-- What the exercise asks --
Every line from the first record below down to the line that includes "You are a computer-use agent." must be reproduced exactly; the pictures are not.
· · ·
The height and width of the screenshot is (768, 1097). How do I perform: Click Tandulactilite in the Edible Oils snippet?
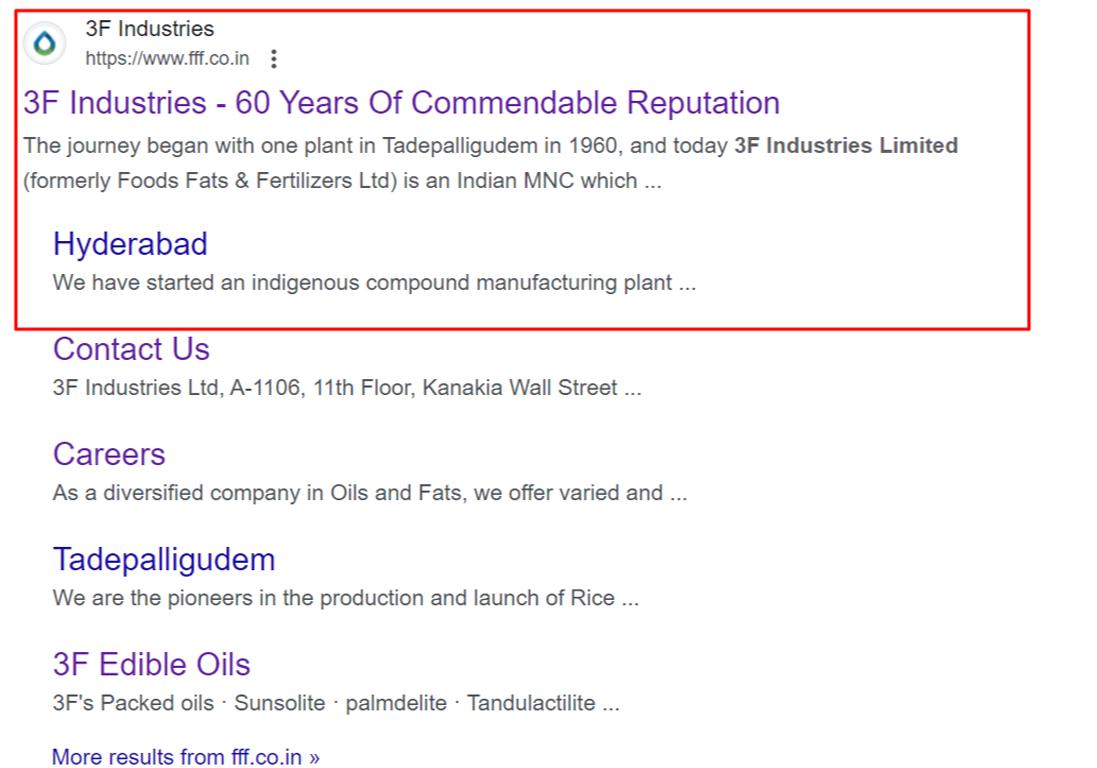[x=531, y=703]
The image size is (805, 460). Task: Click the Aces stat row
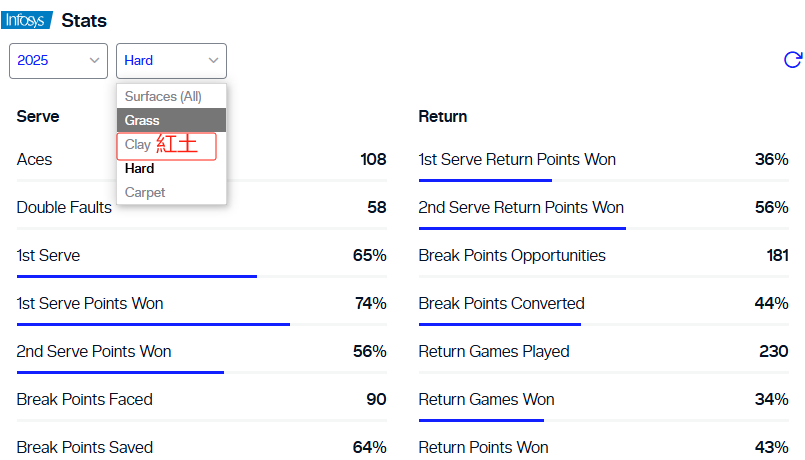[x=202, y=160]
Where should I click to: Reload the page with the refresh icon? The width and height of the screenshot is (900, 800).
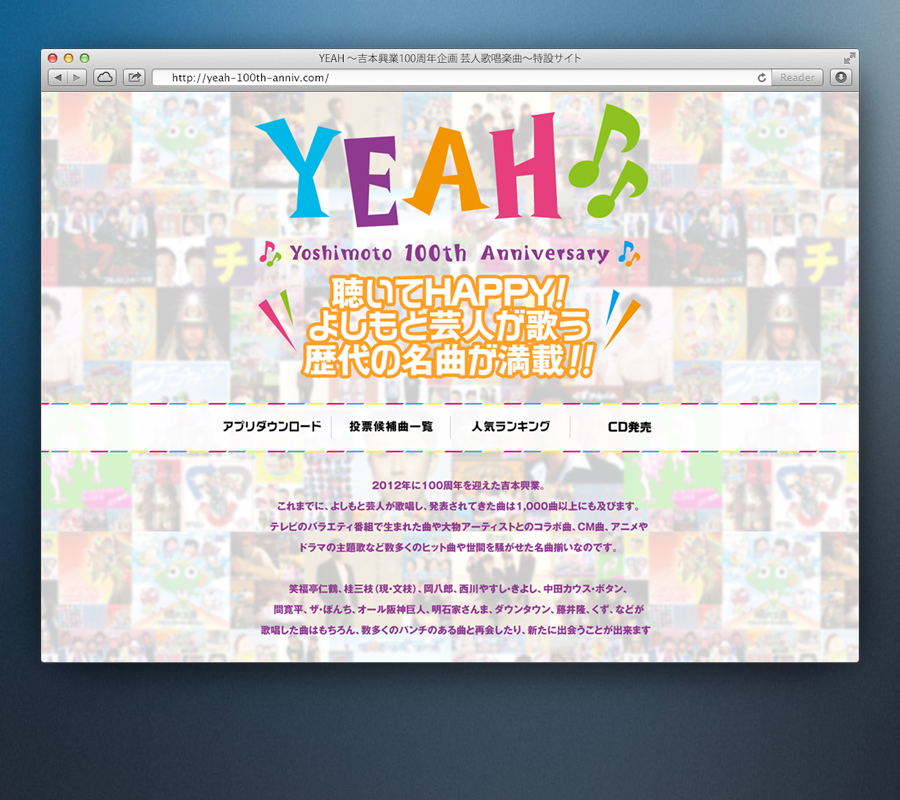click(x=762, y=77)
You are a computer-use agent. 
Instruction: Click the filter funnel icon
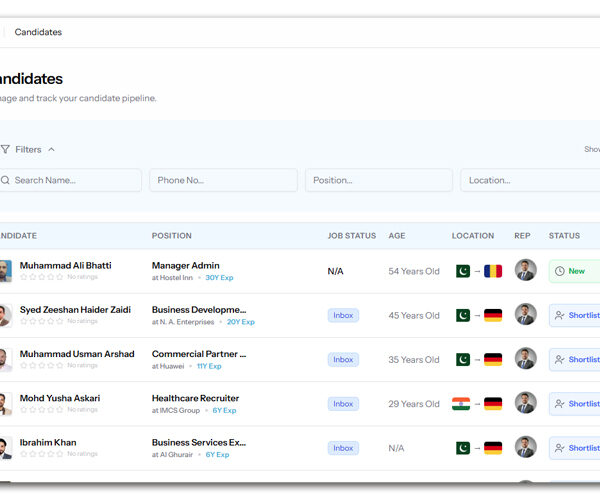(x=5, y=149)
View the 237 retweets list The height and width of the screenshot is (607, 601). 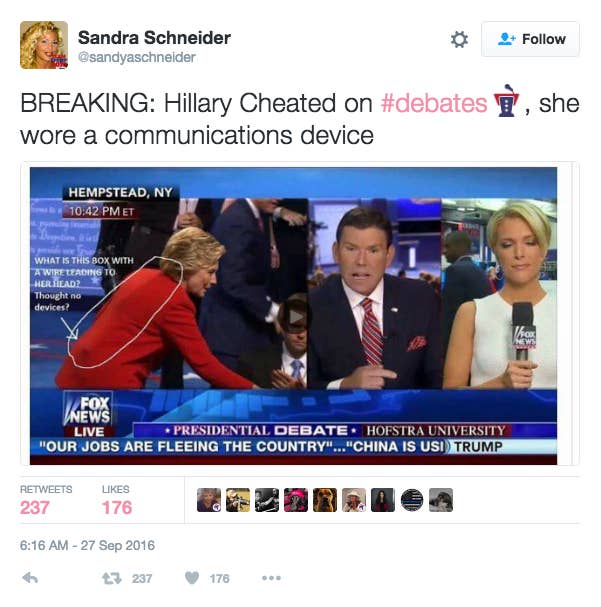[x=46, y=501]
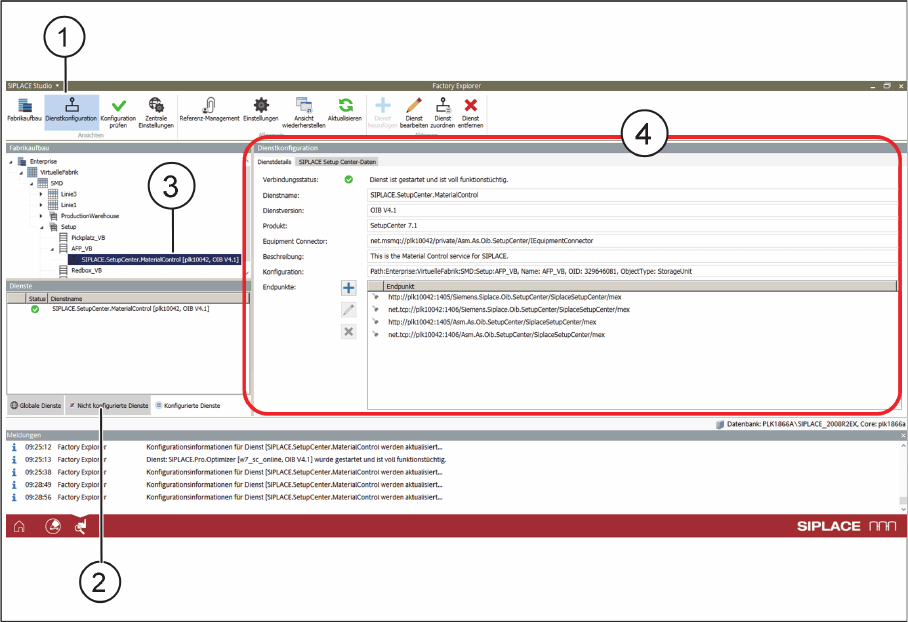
· · ·
-- Output --
The height and width of the screenshot is (768, 1097). How do I perform: Click Tandulactilite in the Edible Oils snippet?
[x=531, y=703]
The image size is (805, 460). Task: Click the Aces stat row
[x=202, y=160]
Where should I click to: Reload the page with the refresh icon? The width and height of the screenshot is (900, 800).
click(x=762, y=77)
You are a computer-use agent. 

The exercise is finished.